Synthesizing text into speech

Synthesizing text into speech

Learn how to turn a text input into spoken audio using AVFoundation in SwiftUI.

The AVFoundation framework provides a series of tools to handle media features in an application. One use case is converting text into spoken audio, known as text-to-speech.

What makes it possible is the combination of two classes:

The AVSpeechUtterance object contains the text to be spoken and all the settings that define how it should be spoken. An AVSpeechSynthesizer object then uses it to produce the spoken audio.

Here is a simple example:

import SwiftUI
import AVFoundation

struct ContentView: View {
    
    let utterance = AVSpeechUtterance(string: "Create with Swift")
    let synthesizer = AVSpeechSynthesizer()
    
    var body: some View {
        VStack {
            Button {
                utterance.voice = AVSpeechSynthesisVoice(language: "en-GB")
                synthesizer.speak(utterance)
            } label: {
                HStack{
                    Image(systemName: "microphone.fill")
                        .imageScale(.large)
                        .foregroundStyle(.tint)
                    Text("Synthesize")
                }
            }
            Divider()
        }
        
    }
}

The first step is creating an utterance object that stores the text to be turned into speech. Then, assign to the voice property of the utterance object the language the text is supposed to be spoken with, creating an AVSpeechSynthesisVoice object.

Then call the speak(_:) method of an AVSpeechSynthesizer object, passing the utterance created and configured as a parameter.

Configure the utterance

You can configure the utterance object to ensure the text is spoken in a manner that fits your application and user needs.

utterance.rate = 0.8
utterance.pitchMultiplier = 0.8
utterance.postUtteranceDelay = 0.2
utterance.volume = 0.8
  • rate: controls the speed of the speech.
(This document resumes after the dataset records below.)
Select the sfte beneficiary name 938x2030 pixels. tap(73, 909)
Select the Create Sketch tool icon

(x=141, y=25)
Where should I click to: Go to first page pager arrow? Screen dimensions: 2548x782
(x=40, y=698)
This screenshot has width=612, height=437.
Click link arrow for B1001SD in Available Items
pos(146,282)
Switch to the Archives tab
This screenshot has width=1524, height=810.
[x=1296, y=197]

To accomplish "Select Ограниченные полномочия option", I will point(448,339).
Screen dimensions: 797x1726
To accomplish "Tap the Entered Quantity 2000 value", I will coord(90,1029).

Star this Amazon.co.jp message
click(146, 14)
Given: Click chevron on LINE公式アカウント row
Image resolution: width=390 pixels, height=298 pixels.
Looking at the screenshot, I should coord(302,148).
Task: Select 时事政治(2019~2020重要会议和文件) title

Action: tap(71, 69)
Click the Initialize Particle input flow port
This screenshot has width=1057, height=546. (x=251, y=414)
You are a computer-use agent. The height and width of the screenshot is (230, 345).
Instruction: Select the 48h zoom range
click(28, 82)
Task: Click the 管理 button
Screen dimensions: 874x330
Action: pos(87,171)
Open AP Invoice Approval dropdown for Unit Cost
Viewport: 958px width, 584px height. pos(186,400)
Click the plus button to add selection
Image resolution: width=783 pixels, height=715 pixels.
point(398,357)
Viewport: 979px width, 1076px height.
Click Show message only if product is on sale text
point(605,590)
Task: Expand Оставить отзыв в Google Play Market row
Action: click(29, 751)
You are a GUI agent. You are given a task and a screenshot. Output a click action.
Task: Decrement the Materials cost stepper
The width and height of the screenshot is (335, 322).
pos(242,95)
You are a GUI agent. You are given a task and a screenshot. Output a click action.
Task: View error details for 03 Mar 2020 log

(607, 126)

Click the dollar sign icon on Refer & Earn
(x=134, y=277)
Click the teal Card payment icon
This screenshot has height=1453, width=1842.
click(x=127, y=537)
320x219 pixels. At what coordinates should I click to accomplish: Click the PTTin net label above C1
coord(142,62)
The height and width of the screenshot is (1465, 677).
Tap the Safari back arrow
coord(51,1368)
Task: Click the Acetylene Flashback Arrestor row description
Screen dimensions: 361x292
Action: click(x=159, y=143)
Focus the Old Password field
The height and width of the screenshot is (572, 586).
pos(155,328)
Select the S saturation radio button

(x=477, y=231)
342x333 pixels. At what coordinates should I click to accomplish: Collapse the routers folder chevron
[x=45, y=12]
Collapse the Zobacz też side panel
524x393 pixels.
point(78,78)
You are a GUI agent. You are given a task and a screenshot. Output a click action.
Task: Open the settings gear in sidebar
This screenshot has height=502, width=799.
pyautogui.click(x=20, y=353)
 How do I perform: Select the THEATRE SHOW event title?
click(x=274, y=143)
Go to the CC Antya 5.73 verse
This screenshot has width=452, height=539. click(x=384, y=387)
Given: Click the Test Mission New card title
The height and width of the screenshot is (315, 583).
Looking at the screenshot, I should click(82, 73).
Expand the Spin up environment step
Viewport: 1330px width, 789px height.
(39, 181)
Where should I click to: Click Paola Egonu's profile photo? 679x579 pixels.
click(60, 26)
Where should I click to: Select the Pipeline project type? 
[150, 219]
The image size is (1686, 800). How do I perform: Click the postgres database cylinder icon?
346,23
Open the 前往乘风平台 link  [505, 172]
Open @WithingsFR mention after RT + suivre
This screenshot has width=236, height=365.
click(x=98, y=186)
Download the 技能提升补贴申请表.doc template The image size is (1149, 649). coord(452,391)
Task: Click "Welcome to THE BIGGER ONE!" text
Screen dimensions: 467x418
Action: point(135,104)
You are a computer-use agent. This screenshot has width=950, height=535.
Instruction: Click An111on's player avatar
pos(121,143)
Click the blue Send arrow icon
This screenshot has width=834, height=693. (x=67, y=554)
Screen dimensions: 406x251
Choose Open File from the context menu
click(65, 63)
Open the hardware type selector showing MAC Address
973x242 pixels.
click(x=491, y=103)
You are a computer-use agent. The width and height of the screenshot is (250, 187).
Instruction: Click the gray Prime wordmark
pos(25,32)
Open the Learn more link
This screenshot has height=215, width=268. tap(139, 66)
Values ​​below 1.0 make speech slower, while values ​​above 1.0 make the speech faster.
  • pitchMultiplier: changes the pitch of the speech. Values ​​less than 1.0 make the voice deeper. Values ​​greater than 1.0 make it higher.
  • postUtteranceDelay: generates pauses between speeches. This way, it determines a waiting time between more than one speech in seconds.
  • volume: controls the volume of speech. It can range from silence (0.0) to maximum volume (1.0).

The following code is a simple example of a view where the user types in a TextField, and the text is converted to speech.

import SwiftUI
import AVFoundation

struct ContentView: View {

    @State var text: String
    
    @State var utterance = AVSpeechUtterance()
    let synthesizer = AVSpeechSynthesizer()
    
    var body: some View {
        VStack {
            TextField("Type here", text: $text)
                .multilineTextAlignment(.center)
                
            Divider()
            
            Button {
                utterance = AVSpeechUtterance(string: text)
                utterance.voice = AVSpeechSynthesisVoice(language: "en-GB")
                synthesizer.speak(utterance)
    
                utterance.rate = 0.8
                utterance.pitchMultiplier = 0.8
                utterance.postUtteranceDelay = 0.2
                utterance.volume = 0.8
            } label: {
                HStack{
                    Image(systemName: "microphone.fill")
                        .imageScale(.large)
                        .foregroundStyle(.tint)
                    Text("Synthesize")
                }
            }
        }
    }
}